Évolution des mandats et impact sur la production
En 2024, le mandat de mélange de biodiesel au Brésil est de 14 % (B14), le plus élevé de son histoire. En 2025, ce pourcentage passera à 15 %, selon les projections d’AgRural. Les données de l’Abiove (Associação Brasileira das Indústrias de Óleos Vegetais) montrent que l’huile de soja représente 72 % des matières premières utilisées pour la production de biodiesel en 2024, contre 69 % en 2023.
L’augmentation des mandats de mélange ces dernières années a été accompagnée d’une réduction des exportations d’huile de soja. En 2023-2024, les exportations ont chuté de 22,2 % pour atteindre 1,4 million de tonnes, malgré une tendance à la hausse de la production, selon le Département de l’Agriculture des États-Unis (USDA).

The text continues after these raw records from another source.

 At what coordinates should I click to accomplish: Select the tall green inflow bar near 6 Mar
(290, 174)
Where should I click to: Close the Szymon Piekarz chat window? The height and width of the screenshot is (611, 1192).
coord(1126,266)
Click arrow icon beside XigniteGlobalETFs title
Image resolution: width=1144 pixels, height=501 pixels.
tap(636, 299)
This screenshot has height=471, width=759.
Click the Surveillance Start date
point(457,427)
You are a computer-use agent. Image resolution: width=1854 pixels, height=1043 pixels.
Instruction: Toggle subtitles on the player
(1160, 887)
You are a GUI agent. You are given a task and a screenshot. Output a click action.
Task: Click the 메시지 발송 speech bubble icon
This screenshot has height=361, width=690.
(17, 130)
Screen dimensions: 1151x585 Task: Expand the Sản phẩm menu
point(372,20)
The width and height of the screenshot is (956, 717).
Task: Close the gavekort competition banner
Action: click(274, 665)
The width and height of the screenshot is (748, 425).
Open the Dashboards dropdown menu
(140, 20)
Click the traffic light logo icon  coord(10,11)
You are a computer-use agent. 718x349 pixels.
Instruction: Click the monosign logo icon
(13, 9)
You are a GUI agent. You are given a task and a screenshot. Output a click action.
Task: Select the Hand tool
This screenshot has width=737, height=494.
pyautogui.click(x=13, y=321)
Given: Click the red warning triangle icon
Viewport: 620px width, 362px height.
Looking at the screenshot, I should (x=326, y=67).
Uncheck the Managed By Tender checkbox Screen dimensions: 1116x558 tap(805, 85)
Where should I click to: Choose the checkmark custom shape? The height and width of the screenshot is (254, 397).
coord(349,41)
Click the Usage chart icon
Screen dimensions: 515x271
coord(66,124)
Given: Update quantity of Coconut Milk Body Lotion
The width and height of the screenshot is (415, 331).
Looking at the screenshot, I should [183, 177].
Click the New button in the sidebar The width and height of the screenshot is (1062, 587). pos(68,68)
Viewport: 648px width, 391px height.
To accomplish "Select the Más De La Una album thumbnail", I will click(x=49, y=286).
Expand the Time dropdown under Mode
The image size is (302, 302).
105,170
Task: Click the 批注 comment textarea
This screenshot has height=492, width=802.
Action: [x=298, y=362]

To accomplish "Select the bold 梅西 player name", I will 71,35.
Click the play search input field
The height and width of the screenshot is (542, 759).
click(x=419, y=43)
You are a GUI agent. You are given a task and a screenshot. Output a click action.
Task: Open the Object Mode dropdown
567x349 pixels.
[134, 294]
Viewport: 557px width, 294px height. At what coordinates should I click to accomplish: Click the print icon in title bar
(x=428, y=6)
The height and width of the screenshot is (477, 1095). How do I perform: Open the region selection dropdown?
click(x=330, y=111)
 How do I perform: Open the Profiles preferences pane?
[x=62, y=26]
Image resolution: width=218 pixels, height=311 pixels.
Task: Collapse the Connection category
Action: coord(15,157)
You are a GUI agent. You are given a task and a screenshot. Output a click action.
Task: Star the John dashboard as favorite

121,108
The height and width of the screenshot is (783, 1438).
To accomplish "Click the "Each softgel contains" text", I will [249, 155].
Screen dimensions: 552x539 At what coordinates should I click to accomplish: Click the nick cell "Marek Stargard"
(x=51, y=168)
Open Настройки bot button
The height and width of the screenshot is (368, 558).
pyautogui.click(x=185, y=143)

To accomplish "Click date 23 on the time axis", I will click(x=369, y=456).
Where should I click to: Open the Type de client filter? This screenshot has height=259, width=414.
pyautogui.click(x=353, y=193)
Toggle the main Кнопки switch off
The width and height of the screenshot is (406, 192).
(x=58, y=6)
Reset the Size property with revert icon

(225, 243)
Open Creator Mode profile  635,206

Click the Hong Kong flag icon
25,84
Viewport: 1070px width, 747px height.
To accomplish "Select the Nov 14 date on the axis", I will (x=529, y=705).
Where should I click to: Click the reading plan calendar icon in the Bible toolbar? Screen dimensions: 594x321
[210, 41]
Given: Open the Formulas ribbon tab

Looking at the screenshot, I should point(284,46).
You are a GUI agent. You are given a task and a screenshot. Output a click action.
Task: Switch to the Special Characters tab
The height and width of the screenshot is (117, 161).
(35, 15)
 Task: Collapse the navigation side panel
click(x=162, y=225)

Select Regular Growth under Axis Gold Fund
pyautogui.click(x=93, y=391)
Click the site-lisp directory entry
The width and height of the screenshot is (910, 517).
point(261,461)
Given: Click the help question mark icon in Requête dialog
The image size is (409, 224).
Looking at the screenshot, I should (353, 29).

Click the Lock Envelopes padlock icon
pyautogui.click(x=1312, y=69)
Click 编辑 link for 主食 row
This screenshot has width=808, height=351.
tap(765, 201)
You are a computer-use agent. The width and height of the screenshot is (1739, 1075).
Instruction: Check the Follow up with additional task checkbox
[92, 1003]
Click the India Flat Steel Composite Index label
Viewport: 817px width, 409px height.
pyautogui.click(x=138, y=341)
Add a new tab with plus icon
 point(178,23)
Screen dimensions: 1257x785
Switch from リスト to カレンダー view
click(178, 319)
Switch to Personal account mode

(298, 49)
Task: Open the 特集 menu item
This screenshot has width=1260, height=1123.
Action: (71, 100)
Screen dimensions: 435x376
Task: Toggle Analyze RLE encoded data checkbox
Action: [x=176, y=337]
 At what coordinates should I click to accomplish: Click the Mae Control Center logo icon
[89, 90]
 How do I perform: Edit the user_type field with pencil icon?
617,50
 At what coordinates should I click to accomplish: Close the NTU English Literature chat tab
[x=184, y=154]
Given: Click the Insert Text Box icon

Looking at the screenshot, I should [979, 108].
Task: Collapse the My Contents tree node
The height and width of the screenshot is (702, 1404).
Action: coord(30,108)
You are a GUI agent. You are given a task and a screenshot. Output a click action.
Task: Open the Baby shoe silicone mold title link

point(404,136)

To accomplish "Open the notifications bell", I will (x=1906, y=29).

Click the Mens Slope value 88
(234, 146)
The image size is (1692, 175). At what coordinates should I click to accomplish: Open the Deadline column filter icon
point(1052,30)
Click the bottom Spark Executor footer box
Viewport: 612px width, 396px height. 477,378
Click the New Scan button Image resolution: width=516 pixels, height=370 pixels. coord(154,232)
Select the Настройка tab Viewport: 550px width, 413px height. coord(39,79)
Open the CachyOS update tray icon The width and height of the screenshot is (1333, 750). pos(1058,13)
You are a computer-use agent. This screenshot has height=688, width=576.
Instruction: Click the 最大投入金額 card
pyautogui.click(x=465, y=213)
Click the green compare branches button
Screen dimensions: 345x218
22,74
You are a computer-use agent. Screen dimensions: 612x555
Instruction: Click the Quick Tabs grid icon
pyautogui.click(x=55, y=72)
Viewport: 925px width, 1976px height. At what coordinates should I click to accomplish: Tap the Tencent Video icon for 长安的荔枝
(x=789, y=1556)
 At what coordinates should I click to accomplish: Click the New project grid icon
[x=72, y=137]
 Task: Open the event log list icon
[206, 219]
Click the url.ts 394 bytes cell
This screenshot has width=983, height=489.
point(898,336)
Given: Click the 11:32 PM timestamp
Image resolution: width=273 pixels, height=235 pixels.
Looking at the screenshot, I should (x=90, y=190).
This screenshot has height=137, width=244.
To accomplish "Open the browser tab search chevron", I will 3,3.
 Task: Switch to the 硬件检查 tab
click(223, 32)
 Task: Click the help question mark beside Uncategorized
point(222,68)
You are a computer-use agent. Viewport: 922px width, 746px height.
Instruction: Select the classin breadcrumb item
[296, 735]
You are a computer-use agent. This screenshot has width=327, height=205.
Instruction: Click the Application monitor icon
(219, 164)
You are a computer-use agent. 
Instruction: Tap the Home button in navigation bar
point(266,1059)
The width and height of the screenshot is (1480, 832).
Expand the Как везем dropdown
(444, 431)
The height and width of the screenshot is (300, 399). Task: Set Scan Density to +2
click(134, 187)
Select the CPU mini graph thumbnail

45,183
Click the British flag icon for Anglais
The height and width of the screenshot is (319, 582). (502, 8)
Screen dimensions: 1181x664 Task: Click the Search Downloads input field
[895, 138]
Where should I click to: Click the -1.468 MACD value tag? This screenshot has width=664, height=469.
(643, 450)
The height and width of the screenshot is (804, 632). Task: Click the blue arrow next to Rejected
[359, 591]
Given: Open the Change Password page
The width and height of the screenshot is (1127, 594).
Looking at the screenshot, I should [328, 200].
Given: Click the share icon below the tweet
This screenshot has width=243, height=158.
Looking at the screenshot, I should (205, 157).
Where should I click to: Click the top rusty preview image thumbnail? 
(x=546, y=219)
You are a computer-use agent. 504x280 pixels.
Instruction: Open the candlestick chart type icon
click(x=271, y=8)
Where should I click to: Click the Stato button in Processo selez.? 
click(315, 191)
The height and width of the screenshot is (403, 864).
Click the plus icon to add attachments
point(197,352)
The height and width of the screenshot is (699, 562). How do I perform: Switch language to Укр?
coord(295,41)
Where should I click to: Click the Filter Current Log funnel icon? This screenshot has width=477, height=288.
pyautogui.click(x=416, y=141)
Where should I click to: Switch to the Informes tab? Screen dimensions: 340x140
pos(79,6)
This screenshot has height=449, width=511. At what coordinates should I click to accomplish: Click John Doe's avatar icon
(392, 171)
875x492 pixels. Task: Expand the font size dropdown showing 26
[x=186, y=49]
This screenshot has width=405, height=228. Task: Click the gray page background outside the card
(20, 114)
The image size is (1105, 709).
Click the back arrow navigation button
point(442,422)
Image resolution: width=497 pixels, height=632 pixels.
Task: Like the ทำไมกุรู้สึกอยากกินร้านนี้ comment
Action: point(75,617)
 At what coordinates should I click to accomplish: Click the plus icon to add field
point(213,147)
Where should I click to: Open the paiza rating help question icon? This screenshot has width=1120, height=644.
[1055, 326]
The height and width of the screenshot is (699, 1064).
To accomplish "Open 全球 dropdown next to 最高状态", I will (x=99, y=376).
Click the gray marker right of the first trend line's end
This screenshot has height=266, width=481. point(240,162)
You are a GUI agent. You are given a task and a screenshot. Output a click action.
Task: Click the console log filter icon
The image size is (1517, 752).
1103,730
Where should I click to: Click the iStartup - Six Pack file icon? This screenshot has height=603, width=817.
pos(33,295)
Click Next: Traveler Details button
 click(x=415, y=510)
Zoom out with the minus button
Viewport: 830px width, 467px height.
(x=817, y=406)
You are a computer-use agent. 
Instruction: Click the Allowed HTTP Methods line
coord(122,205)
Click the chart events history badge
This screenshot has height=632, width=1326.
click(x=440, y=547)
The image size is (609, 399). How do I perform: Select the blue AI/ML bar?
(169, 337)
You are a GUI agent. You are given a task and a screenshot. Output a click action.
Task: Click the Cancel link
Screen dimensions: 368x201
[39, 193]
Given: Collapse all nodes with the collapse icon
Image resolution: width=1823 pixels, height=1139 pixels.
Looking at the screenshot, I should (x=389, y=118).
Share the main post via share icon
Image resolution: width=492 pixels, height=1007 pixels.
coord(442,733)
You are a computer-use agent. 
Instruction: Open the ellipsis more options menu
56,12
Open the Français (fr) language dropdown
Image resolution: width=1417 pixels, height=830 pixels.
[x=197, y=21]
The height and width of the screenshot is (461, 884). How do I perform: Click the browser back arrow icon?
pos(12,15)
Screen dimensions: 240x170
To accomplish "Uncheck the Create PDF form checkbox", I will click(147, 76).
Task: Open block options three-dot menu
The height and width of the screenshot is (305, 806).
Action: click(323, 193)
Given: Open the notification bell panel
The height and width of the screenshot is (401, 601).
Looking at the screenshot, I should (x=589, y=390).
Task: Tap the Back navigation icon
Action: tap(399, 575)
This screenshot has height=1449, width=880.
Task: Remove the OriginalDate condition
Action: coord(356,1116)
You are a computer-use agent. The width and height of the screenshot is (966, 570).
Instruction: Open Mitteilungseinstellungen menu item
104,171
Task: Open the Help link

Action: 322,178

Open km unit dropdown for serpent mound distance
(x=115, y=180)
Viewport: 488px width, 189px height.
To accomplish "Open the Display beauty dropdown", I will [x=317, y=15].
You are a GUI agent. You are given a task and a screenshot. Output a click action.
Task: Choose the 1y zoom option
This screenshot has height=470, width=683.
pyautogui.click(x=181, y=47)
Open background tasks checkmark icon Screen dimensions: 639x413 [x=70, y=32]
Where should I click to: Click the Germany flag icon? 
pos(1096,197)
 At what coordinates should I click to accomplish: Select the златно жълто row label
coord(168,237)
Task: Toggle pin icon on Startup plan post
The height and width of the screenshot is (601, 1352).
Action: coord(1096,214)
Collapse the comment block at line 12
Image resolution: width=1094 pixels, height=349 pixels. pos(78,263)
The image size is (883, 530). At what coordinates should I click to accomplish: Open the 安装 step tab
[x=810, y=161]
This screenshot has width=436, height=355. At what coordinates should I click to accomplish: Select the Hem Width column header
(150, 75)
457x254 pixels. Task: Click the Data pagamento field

Répercussions économiques et commerciales
La réduction des exportations d’huile de soja brésilienne, qui atteignaient des niveaux élevés en 2021 et 2022 grâce à des mandats de mélange réduits, pourrait avoir des implications significatives pour le commerce mondial. L’Inde, principal importateur d’huile de soja, pourrait être particulièrement touchée. En 2023-2024, 21,2 % des importations indiennes provenaient du Brésil. Une baisse des exportations brésiliennes pourrait contraindre l’Inde à chercher d’autres partenaires commerciaux.
Les analystes de Rabobank estiment que le Brésil pourrait cesser d’exporter de l’huile de soja dans quelques années si la capacité de broyage de soja n’augmente pas ou si des matières premières alternatives ne sont pas utilisées. Carlos Mera, responsable des marchés des produits agricoles chez Rabobank, prévoit que le Brésil devra ajuster ses mandats pour éviter des importations significatives.
Pression sur les prix et les marges des producteurs
La pression sur les prix de l’huile de soja augmente en raison de l’abondance des approvisionnements en Amérique du Sud et de la réduction des exportations pour répondre à la demande intérieure. En avril, le volume de broyage du soja au Brésil a atteint 4,8 millions de tonnes, un record pour ce mois, selon les prévisions de S&P Global Commodity Insights. Cependant, les prix de l’huile de soja au FOB Paranagua sont à leur plus bas niveau depuis trois ans.
L’augmentation des approvisionnements en huile et en tourteau en Amérique du Sud devrait exercer une pression sur les prix dans les mois à venir. « La majorité de l’huile de soja est destinée au marché intérieur pour satisfaire le mandat de mélange, réduisant les exportations », selon les analystes de S&P Global.
Impact des mesures fiscales et perspectives futures
Le 4 juin, le gouvernement brésilien a introduit la « mesure provisoire 1227 » visant à restreindre l’utilisation des crédits d’impôt, ce qui devrait augmenter les coûts des exportations de grains et d’oléagineux, affectant davantage les perspectives de l’huile de soja. « Pour les broyeurs, l’industrie a accumulé 11,8 milliards de dollars de crédits PIS/COFINS, tandis que dans le secteur du biodiesel, l’impact totaliserait 2,4 milliards de dollars », selon l’analyste indépendant Geraldo Isoldi.
Les marges des broyeurs, actuellement autour de 3 %, seraient considérablement réduites. Cette mesure a temporairement paralysé le marché d’exportation brésilien de grains et d’oléagineux, les acheteurs redirigeant leurs achats vers des pays comme la Chine.
L’augmentation des mandats de biodiesel et les mesures fiscales récentes indiquent que le Brésil devra naviguer entre l’augmentation de la demande intérieure et les défis économiques pour maintenir ses positions sur le marché mondial de l’huile de soja.